NEW YORK (GenomeWeb) – PredictImmune and the Crohn's & Colitis Foundation announced today that they will jointly conduct a study to provide additional validation and efficacy data for the company's prognostic test for irritable bowel syndrome.

The study, which will involve approximately 100 patients from four centers in the US, will start later this year and will run for two and a half years. The test is the first validated, biomarker-based prognostic test for IBD that predicts long-term disease outcome in both Crohn's disease and ulcerative colitis, PredictImmune said. It is designed to measure genetic markers in whole-blood samples in order to predict which Crohn's disease patients are likely to experience a severe, relapsing form of the disease, and enables clinicians to group patients based on their risk profile and select the most appropriate treatment for patients' predicted disease course.

"We are delighted to be working with the Crohn's & Colitis Foundation towards a common goal of improving disease outcomes and quality of life for patients with IBD in the US," PredictImmune CEO Paul Kinnon said in a statement. "Improving patient outcomes in immune-mediated diseases is at the heart of everything we do. Working in collaboration with the foundation's extensive network of clinicians, we now have the opportunity to demonstrate the efficacy of our product in a clinical setting whilst at the same time having a direct, positive impact on the quality of outcomes for US patients."

Additional terms of the collaboration were not disclosed.

In April, PredictImmune announced that it had received £4.3 million ($5.9 million) from the Wellcome Trust to clinically evaluate its biomarker test for Crohn's disease. In 2011, the test's developers at the University of Cambridge published data showing that transcriptional signatures in CD8+ T cells could be used to differentiate patients with Crohn's disease and ulcerative colitis, as well as predict disease progression.

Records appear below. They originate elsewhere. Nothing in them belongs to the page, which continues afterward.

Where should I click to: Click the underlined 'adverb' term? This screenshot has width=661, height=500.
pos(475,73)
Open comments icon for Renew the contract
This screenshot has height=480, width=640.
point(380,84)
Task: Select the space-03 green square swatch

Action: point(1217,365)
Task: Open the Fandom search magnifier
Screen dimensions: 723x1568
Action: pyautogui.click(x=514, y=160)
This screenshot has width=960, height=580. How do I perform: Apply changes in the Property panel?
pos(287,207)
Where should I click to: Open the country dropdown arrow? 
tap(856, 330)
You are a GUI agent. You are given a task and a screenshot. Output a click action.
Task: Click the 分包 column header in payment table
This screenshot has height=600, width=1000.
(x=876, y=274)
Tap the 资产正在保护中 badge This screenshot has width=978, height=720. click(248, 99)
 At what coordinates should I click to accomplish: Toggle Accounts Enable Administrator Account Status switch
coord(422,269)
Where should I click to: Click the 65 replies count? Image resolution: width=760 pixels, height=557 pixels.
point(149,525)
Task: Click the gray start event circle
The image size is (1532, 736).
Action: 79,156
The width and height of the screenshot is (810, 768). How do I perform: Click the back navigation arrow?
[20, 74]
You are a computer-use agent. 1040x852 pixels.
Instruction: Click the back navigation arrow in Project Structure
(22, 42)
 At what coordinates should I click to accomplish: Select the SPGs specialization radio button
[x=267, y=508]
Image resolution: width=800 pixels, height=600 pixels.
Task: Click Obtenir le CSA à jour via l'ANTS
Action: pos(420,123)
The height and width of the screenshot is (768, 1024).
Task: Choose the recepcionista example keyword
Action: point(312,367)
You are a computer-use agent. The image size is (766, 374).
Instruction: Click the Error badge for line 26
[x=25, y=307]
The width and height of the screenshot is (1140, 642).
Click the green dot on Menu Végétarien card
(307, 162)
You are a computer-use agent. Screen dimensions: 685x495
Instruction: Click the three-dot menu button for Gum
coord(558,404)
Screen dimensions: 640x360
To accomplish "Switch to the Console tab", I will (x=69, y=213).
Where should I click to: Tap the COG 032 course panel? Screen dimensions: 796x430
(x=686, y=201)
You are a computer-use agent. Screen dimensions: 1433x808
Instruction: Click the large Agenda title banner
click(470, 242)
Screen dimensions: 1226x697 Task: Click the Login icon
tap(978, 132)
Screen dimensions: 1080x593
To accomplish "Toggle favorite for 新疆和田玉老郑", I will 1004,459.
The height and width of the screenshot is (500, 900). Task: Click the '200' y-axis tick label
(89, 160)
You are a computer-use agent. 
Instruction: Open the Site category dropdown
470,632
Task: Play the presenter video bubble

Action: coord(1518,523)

The company said it aims to obtain a CE-IVD mark by the end of this year so that it can sell its kit on the European clinical market, and it plans to commercialize the test in Europe in 2019. PredictImmune also said it would seek to make the test available to US customers through partnerships with one or more CLIA-compliant labs, and then would run clinical studies in order to eventually submit the test to US regulators for clearance.